━━ THE RECORDS ━━
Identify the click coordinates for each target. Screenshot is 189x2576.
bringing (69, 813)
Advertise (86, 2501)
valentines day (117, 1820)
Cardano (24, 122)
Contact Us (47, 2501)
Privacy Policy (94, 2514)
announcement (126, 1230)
━━━
> _WHAT YOU WILL DO_: Set down each entry from above once more, exactly as written.

> _ANSWER BELOW_:
Identify the click coordinates for each target. Screenshot is 189x2576.
bringing (69, 813)
Advertise (86, 2501)
valentines day (117, 1820)
Cardano (24, 122)
Contact Us (47, 2501)
Privacy Policy (94, 2514)
announcement (126, 1230)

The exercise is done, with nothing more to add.